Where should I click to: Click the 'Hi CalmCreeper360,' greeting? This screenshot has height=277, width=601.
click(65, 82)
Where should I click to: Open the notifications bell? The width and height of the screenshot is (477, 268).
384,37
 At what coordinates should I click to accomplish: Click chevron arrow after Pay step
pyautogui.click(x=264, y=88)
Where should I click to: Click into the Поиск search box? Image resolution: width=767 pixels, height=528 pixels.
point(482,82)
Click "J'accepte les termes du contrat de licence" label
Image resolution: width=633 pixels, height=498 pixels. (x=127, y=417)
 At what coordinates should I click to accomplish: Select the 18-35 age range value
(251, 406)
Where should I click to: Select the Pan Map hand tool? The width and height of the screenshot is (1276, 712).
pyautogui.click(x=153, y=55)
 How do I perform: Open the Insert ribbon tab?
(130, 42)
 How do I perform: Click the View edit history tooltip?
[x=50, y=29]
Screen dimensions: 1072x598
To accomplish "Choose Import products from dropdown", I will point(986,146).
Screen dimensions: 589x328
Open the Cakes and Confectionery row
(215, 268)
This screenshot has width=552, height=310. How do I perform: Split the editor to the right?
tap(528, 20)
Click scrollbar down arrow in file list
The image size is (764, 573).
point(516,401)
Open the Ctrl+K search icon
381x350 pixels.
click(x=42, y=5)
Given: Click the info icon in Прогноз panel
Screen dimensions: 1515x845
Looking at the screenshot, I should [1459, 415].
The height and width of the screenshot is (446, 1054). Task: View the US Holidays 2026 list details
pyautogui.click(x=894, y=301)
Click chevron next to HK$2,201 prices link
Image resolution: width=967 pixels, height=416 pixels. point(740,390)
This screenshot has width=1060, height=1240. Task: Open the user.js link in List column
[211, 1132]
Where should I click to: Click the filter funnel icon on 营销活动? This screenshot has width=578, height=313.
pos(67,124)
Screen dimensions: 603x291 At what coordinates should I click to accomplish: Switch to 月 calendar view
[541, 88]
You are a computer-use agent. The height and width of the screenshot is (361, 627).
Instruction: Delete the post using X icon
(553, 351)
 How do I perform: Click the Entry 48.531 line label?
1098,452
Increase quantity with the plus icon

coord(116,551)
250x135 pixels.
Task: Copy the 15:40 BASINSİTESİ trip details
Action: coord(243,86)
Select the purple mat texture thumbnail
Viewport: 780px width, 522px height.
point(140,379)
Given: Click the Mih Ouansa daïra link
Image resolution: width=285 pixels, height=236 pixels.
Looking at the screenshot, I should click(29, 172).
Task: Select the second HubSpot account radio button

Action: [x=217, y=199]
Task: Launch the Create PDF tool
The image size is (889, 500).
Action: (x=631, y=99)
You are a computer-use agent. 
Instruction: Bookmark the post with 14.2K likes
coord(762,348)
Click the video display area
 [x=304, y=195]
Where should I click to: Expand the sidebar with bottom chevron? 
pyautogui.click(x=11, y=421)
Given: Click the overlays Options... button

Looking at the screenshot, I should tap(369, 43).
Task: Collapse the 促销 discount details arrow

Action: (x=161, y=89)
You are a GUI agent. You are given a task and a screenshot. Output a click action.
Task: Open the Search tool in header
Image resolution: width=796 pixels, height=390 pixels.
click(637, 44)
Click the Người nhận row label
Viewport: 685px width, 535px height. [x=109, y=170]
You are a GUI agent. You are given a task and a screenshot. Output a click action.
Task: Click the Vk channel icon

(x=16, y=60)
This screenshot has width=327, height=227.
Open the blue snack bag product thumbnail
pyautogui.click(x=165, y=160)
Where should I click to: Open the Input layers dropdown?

+ + + +

| Work order |
Return the lines above exactly, keeping every word.

| Answer space |
Where should I click to: Click the 'Hi CalmCreeper360,' greeting? This screenshot has height=277, width=601.
click(65, 82)
Where should I click to: Open the notifications bell? The width and height of the screenshot is (477, 268).
384,37
 At what coordinates should I click to accomplish: Click chevron arrow after Pay step
pyautogui.click(x=264, y=88)
Where should I click to: Click into the Поиск search box? Image resolution: width=767 pixels, height=528 pixels.
point(482,82)
Click "J'accepte les termes du contrat de licence" label
Image resolution: width=633 pixels, height=498 pixels. (x=127, y=417)
 At what coordinates should I click to accomplish: Select the 18-35 age range value
(251, 406)
Where should I click to: Select the Pan Map hand tool? The width and height of the screenshot is (1276, 712).
pyautogui.click(x=153, y=55)
 How do I perform: Open the Insert ribbon tab?
(130, 42)
 How do I perform: Click the View edit history tooltip?
[x=50, y=29]
Screen dimensions: 1072x598
To accomplish "Choose Import products from dropdown", I will point(986,146).
Screen dimensions: 589x328
Open the Cakes and Confectionery row
(215, 268)
This screenshot has width=552, height=310. How do I perform: Split the editor to the right?
tap(528, 20)
Click scrollbar down arrow in file list
The image size is (764, 573).
point(516,401)
Open the Ctrl+K search icon
381x350 pixels.
click(x=42, y=5)
Given: Click the info icon in Прогноз panel
Screen dimensions: 1515x845
Looking at the screenshot, I should [1459, 415].
The height and width of the screenshot is (446, 1054). Task: View the US Holidays 2026 list details
pyautogui.click(x=894, y=301)
Click chevron next to HK$2,201 prices link
Image resolution: width=967 pixels, height=416 pixels. point(740,390)
This screenshot has width=1060, height=1240. Task: Open the user.js link in List column
[211, 1132]
Where should I click to: Click the filter funnel icon on 营销活动? This screenshot has width=578, height=313.
pos(67,124)
Screen dimensions: 603x291 At what coordinates should I click to accomplish: Switch to 月 calendar view
[541, 88]
You are a computer-use agent. The height and width of the screenshot is (361, 627).
Instruction: Delete the post using X icon
(553, 351)
 How do I perform: Click the Entry 48.531 line label?
1098,452
Increase quantity with the plus icon

coord(116,551)
250x135 pixels.
Task: Copy the 15:40 BASINSİTESİ trip details
Action: coord(243,86)
Select the purple mat texture thumbnail
Viewport: 780px width, 522px height.
point(140,379)
Given: Click the Mih Ouansa daïra link
Image resolution: width=285 pixels, height=236 pixels.
Looking at the screenshot, I should click(29, 172).
Task: Select the second HubSpot account radio button

Action: [x=217, y=199]
Task: Launch the Create PDF tool
The image size is (889, 500).
Action: (x=631, y=99)
You are a computer-use agent. 
Instruction: Bookmark the post with 14.2K likes
coord(762,348)
Click the video display area
 [x=304, y=195]
Where should I click to: Expand the sidebar with bottom chevron? 
pyautogui.click(x=11, y=421)
Given: Click the overlays Options... button

Looking at the screenshot, I should tap(369, 43).
Task: Collapse the 促销 discount details arrow

Action: (x=161, y=89)
You are a GUI agent. You are given a task and a screenshot. Output a click action.
Task: Open the Search tool in header
Image resolution: width=796 pixels, height=390 pixels.
click(637, 44)
Click the Người nhận row label
Viewport: 685px width, 535px height. [x=109, y=170]
You are a GUI agent. You are given a task and a screenshot. Output a click action.
Task: Click the Vk channel icon

(x=16, y=60)
This screenshot has width=327, height=227.
Open the blue snack bag product thumbnail
pyautogui.click(x=165, y=160)
Where should I click to: Open the Input layers dropdown?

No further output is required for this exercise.